The problem with the time of birth
The difficulty is that unless the time is faithfully recorded, it is likely to vary on a number of factors. The nurse or doctor may record after the fact, looking at their watch as they write up their notes, rounding up the time or guessing if they were waylaid.

If any complications arose at the time of birth with Mum or baby then these would of course have taken precedent over the making of notes. Depending on the situation, your time of birth may have been noted up to an hour after the fact.

As the time of birth is not always noted on hospital records, it may fall to the memory of Mum, the midwife, Dad or birth partner which can be hazy in the midst of the overwhelming experience. I count myself extremely lucky that my parents remembered my time of birth accurately as two minutes before noon.

How to find out your time of birth
Official Records

In some countries, your time of birth is stated on your birth certificate. Unfortunately in England this doesn’t seem to be the case although there are exceptions. If you order a birth certificate, make sure you ask for the full certificate and not the short version. I would advise asking if your time of birth is included before paying for a certificate.

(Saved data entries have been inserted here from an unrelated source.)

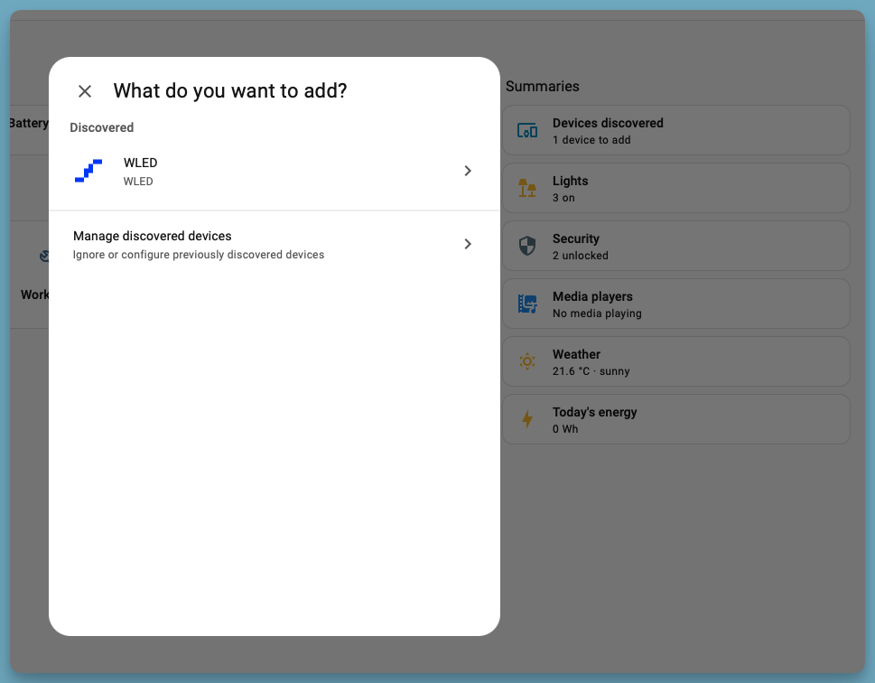
Task: Click the Lights summary icon
Action: [x=527, y=188]
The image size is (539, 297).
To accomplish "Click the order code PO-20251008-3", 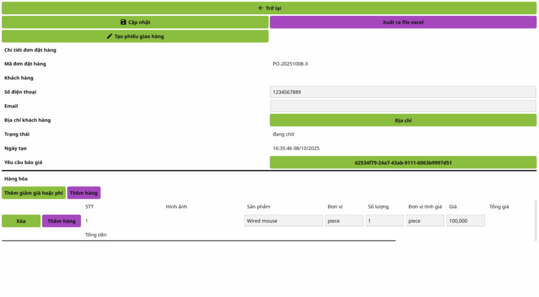I will tap(290, 64).
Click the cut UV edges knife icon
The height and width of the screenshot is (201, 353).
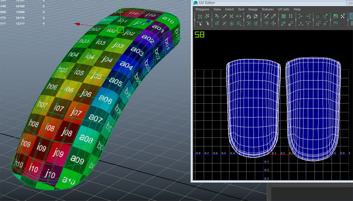tap(224, 16)
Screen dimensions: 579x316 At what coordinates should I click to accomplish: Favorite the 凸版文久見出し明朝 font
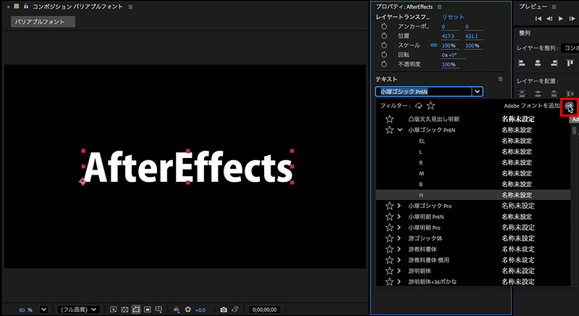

If the time of birth is not stated on your birth certificate, try contacting the hospital you were born in to see if you are allowed access to the records they hold. From the research I’ve done, it seems that hospital records are not kept indefinitely in the UK. Alternatively if you were born at home, see if you can contact the midwife attending at your birth. In all instances I would advise contacting by letter or email rather than by phone.

Family Sources
Did your family keep a baby book? I was delighted to discover my Mother’s birth time in a baby book my Grandmother kept.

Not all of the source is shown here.